**Document section**.
Originally published 28 March 1988
For the past couple of months I have had a New Yorker cover tacked on the wall above my desk. The drawing on the cover, by Eugène Mihaesco, is simple. A pen lays on a white table, its nib dark with ink. An ink bottle stands open. The ink in the bottle is a map of constellations of the northern sky — Ursa Major, Ursa Minor, and Draco — including the stars Dubhe, Merak, and Mizar.
Simple, yet hauntingly provocative. Again and again I have paused in my work to look at the drawing. It seems to suggest that the possessor of the pen — a poet? an astronomer? — draws inspiration from the ink of night. But the star map, with its constellations and star names, is the work of a creative imagination. So the ink in the bottle is both the night and an image of the night. Ambiguous? Certainly, but that ambiguity is an essential part of both art and science.
Does science describe reality, or does science invent reality? The question is as old as Parmenides and shows no sign of resolution. I suspect that most scientists are willing to live with the ambiguity. They are confident that their theories describe something that is real in the world, but they also know that theories are creations of the human mind.

**Task brief**. In the essay about the New Yorker cover, which constellations appear in the ink bottle?

**Dataset**.

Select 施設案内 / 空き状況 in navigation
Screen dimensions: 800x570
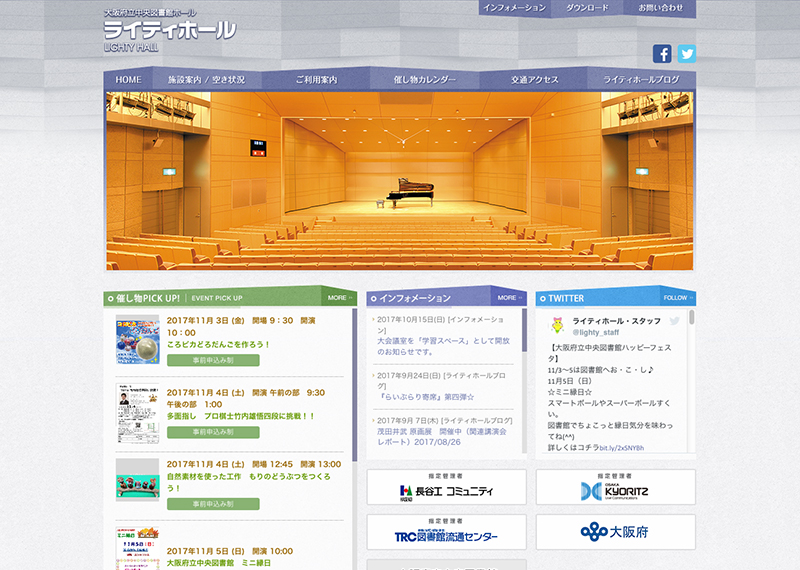coord(205,79)
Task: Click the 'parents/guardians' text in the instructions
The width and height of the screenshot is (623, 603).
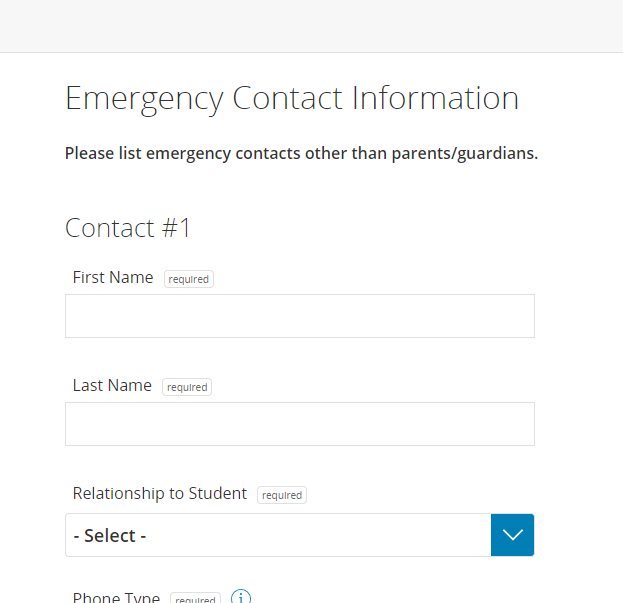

**Response for this exercise**. Ursa Major, Ursa Minor, and Draco.